_TRECHO DO TEXTO_:
━━━━━━━━━━━━━━━━━━━━
26 Outubro 2024
A eleição de 2024 expõe tensões entre o catolicismo dos EUA, os princípios democráticos e o autoritarismo, levantando a questão se os católicos americanos apoiarão os valores democráticos ou se alinharão com movimentos subversivos que se apresentam como defensores da tradição.
O artigo é de Massimo Faggioli, historiador italiano e professor da Villanova University, publicado por La Croix International, 25-10-2024.
O paradoxal “ambos-e” do catolicismo, a capacidade de unir dois contrários, deveria ser diferente de permitir que um ex-presidente proferisse palavrões e insultos durante um discurso em um jantar beneficente católico de gravata branca. Os insultos do ex-presidente Donald Trump tinham como alvo um presidente católico em exercício, Joe Biden, sua vice-presidente, a candidata democrata Kamala Harris, um governador, um senador, um prefeito e ex-prefeito, várias outras figuras públicas e, claro, imigrantes, muitos deles católicos. Para uma igreja que está cada vez mais obcecada com a marca, foi notável ver como um único evento, o “jantar Al Smith”, que arrecada fundos para instituições de caridade católicas em Nova York, conseguiu manchar o que resta da reputação da igreja na vida pública americana e o legado de Al Smith.
Alfred Emanuel Smith foi um político católico, governador do estado de Nova York (1923-1928) quando concorreu à presidência dos EUA em 1928 e foi derrotado — foi uma derrota, na verdade — por Herbert Hoover. Smith também foi derrotado graças a uma operação cruel, racista e anticatólica que foi comandada por vários grupos, incluindo a Ku Klux Klan. Serviu como um lembrete gritante, especialmente para os bispos e clérigos que estavam confiantes nas chances do governador, de que os católicos dos EUA ainda enfrentavam os medos profundamente enraizados de que uma Igreja imigrante, supostamente controlada por um líder estrangeiro no Vaticano, pudesse dominar uma nação protestante. Foi uma época em que os católicos (os irlandeses, os italianos, etc.) ainda não se qualificavam como "brancos" e, portanto, não eram vistos como verdadeiros americanos. A eleição do primeiro presidente católico em 1960 e o ensinamento do Concílio Vaticano II libertaram os católicos do "dedo da suspeita" que Kennedy mencionou em seu famoso discurso de campanha em Houston.
━━━━━━━━━━━━━━━━━━━━
_Itens de um conjunto de dados_:
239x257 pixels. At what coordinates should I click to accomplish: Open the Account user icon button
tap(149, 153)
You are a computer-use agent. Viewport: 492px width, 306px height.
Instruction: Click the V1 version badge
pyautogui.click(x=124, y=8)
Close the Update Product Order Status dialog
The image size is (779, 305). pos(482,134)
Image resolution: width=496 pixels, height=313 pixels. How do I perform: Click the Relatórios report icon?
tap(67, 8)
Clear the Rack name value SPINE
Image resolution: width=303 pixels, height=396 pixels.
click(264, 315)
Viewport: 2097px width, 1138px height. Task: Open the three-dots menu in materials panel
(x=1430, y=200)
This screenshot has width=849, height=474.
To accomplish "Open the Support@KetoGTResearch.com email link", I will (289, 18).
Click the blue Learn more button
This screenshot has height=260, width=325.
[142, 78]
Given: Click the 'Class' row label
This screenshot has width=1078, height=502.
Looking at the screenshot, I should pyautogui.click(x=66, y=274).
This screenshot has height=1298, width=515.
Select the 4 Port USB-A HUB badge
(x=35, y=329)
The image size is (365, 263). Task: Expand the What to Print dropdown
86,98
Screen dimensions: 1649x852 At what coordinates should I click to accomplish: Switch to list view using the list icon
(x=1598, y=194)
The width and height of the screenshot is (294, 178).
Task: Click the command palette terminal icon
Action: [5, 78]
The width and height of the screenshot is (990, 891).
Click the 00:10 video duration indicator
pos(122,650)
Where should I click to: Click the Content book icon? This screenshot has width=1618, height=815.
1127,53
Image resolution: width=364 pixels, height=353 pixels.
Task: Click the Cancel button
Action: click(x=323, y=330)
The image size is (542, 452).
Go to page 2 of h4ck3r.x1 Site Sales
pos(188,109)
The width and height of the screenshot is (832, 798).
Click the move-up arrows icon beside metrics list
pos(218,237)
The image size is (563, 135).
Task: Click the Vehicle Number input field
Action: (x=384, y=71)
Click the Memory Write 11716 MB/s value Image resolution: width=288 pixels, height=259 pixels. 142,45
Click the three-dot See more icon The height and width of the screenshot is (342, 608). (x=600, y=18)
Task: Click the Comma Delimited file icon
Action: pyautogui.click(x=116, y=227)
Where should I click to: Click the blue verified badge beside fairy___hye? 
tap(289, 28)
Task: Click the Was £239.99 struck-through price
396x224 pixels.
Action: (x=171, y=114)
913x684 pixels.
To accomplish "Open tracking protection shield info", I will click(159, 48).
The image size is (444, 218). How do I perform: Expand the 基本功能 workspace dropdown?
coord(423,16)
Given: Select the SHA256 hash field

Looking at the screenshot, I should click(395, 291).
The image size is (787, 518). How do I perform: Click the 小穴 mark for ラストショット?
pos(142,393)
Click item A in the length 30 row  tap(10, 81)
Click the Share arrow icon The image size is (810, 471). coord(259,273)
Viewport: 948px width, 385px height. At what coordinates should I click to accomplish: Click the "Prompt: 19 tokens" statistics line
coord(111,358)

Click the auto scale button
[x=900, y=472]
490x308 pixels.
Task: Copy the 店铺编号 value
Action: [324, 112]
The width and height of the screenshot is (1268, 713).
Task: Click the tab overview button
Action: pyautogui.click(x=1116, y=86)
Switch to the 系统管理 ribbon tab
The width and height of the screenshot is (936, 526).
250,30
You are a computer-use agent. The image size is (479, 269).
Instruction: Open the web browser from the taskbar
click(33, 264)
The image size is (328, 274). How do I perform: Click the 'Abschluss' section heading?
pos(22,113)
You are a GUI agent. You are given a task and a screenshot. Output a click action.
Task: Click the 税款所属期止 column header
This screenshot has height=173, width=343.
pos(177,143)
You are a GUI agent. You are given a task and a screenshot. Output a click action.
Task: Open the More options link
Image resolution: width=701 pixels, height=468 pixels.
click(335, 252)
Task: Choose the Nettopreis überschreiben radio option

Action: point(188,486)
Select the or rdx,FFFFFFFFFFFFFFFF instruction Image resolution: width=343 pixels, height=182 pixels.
━━━━━━━━━━━━━━━━━━━━
_TAREFAS_:
1. Reescreva a parte do texto sobre o catolicismo e a eleição americana que começa com as palavras "26 Outubro 2024" e termina em "Croix International, 25-10-2024.", renomeando "Villanova University" para "Universidade Villanova".
2. Segundo o texto sobre o catolicismo e a eleição americana, quem derrotou Al Smith na disputa pela presidência dos EUA em 1928?

_SOLUÇÕES POR TAREFA_:
1.
26 Outubro 2024
A eleição de 2024 expõe tensões entre o catolicismo dos EUA, os princípios democráticos e o autoritarismo, levantando a questão se os católicos americanos apoiarão os valores democráticos ou se alinharão com movimentos subversivos que se apresentam como defensores da tradição.
O artigo é de Massimo Faggioli, historiador italiano e professor da Universidade Villanova, publicado por La Croix International, 25-10-2024.

2. Herbert Hoover.